Obispado en Sinaloa
En 1767, el monarca Carlos III expulsó a los jesuitas del territorio novohispano, que devastó económicamente la región norte de Sinaloa a grado tal que en los años siguientes la villa de Sinaloa prácticamente fue abandonada por su moradores para enrolarse en expediciones de conquista y población en la California.
Con la salida de los jesuitas, Sonora y Sinaloa quedaron bajo la jurisdicción del obispado de Durango, quien envió clérigos a estas regiones para administrar las misiones de la Compañía de Jesús, haciéndolo tan mal que pronto fueron dilapidados sus bienes.
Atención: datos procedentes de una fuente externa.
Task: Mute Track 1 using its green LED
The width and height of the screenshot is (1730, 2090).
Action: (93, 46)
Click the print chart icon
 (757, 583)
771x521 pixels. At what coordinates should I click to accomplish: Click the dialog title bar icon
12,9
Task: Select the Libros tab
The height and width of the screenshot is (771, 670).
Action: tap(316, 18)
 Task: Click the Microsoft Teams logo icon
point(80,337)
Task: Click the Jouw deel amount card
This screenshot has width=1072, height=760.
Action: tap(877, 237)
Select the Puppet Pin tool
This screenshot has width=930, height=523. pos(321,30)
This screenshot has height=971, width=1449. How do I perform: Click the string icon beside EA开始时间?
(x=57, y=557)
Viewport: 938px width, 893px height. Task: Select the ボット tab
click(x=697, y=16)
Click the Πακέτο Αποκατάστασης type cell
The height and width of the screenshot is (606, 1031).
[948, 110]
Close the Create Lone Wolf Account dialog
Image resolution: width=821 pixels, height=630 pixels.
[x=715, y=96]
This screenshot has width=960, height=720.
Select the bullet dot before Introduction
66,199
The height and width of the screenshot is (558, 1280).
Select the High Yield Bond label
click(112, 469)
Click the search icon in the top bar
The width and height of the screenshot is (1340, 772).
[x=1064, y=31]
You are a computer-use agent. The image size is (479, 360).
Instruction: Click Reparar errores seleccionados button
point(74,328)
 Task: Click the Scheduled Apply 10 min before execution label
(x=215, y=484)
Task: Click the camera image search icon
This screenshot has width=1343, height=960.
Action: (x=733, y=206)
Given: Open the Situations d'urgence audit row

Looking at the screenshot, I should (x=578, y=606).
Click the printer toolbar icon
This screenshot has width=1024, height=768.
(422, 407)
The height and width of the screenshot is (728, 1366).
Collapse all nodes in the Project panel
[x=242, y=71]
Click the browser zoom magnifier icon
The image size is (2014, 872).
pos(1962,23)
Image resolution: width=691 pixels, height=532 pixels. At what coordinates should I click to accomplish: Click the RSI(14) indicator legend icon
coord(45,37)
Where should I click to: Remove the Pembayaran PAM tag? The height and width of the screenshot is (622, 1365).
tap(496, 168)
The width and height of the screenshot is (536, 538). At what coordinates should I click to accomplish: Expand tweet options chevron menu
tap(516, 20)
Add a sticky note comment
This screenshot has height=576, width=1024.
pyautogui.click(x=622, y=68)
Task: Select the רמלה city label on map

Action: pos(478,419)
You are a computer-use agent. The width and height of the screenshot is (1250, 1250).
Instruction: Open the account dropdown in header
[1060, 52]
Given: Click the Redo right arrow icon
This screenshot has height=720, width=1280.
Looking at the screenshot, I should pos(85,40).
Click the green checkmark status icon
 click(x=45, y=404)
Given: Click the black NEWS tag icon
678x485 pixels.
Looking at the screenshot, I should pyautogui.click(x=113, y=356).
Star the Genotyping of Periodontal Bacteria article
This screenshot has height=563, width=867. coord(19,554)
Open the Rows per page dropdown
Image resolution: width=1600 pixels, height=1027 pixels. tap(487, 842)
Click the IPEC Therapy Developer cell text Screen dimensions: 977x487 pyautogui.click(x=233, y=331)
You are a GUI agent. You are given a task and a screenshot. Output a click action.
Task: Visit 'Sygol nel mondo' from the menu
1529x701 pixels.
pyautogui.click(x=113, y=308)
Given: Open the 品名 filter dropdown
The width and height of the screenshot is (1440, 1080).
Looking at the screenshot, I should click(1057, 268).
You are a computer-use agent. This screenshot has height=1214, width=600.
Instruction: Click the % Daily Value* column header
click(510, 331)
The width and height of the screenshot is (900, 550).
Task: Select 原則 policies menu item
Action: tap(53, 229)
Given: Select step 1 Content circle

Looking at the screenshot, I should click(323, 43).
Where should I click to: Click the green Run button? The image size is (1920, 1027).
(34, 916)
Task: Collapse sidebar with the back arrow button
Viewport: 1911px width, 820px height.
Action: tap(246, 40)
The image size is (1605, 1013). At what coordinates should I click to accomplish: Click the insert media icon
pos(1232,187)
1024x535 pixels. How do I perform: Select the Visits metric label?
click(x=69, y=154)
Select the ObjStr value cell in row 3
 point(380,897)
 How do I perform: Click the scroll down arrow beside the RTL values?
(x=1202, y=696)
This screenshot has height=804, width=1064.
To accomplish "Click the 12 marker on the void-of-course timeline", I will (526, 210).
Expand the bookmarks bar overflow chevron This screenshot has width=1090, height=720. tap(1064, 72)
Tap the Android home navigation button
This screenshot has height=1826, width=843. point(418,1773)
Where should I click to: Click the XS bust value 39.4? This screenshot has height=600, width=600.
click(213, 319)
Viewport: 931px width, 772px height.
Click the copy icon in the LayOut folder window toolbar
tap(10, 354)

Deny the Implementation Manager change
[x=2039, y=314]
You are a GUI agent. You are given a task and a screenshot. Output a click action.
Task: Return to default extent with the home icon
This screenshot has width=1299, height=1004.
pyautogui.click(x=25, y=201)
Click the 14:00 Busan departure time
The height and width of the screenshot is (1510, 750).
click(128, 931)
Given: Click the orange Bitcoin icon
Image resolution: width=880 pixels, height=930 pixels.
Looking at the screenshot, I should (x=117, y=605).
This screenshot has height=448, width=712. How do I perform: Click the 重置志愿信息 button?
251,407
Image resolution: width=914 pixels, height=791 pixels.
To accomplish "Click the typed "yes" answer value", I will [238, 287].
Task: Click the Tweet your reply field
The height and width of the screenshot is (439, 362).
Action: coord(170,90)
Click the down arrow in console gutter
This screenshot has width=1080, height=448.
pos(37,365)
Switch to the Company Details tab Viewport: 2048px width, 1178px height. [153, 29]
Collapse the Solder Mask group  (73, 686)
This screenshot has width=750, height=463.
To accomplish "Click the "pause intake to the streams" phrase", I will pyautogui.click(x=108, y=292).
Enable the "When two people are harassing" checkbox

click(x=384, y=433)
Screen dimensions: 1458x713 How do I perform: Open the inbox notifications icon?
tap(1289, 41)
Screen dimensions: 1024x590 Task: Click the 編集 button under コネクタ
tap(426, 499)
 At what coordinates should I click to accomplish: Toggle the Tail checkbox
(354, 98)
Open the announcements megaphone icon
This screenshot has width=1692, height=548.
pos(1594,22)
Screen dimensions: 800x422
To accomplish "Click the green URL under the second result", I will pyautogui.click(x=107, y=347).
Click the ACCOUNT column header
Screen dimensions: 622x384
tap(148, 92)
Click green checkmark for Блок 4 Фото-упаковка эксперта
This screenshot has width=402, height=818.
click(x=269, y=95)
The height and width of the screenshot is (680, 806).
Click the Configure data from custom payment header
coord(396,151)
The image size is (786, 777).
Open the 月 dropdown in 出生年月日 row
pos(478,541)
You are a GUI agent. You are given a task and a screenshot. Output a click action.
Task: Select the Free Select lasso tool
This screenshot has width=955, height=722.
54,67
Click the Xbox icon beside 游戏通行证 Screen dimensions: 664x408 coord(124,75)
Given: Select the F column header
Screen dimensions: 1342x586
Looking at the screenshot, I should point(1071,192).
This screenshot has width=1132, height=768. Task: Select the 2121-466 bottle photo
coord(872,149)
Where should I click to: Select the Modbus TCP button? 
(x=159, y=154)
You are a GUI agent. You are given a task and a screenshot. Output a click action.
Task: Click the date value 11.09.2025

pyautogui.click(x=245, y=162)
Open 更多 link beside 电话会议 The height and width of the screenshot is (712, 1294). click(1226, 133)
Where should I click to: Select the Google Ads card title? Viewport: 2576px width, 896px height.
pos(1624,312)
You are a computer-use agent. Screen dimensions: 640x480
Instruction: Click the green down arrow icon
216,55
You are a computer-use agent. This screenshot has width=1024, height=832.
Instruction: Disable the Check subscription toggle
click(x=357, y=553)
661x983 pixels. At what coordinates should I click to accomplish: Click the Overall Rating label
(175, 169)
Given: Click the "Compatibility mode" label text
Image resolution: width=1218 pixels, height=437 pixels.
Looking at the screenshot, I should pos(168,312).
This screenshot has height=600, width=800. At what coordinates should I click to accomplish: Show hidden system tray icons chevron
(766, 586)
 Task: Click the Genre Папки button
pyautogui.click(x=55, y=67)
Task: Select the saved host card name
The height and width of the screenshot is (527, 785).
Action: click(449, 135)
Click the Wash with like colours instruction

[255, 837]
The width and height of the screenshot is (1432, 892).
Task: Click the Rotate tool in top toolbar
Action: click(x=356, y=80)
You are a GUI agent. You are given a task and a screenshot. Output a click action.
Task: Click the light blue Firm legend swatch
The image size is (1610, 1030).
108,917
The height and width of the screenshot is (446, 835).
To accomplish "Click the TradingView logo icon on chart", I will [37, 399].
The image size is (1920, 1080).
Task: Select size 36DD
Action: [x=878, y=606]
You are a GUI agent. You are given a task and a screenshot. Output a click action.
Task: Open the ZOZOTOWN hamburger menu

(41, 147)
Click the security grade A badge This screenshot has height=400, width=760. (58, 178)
Además de malos administradores, los sacerdotes eran de escasas luces intelectuales, muy lejos de los niveles académicos y culturales de los jesuitas, lo que propició una serie de confusiones en su ejercicio.
Con el fin de normar la vida espiritual en la región del noroeste, el visitador general José de Gálvez propone la erección de un obispado, medida aprobada por Real Orden el 10 de agosto de 1769, y por el papa Pío VI el 7 de mayo de 1779. La nueva diócesis cubriría los territorios de California, Sonora y Sinaloa y tendría como sede la ciudad de Arizpe. Sin embargo, fue hasta el 15 de marzo de 1790 cuando se expide la Real Orden para que Pedro Galindo, asesor de las Provincias Internas, estableciera los límites de la diócesis, presentando su propuesta el 28 de abril de ese año.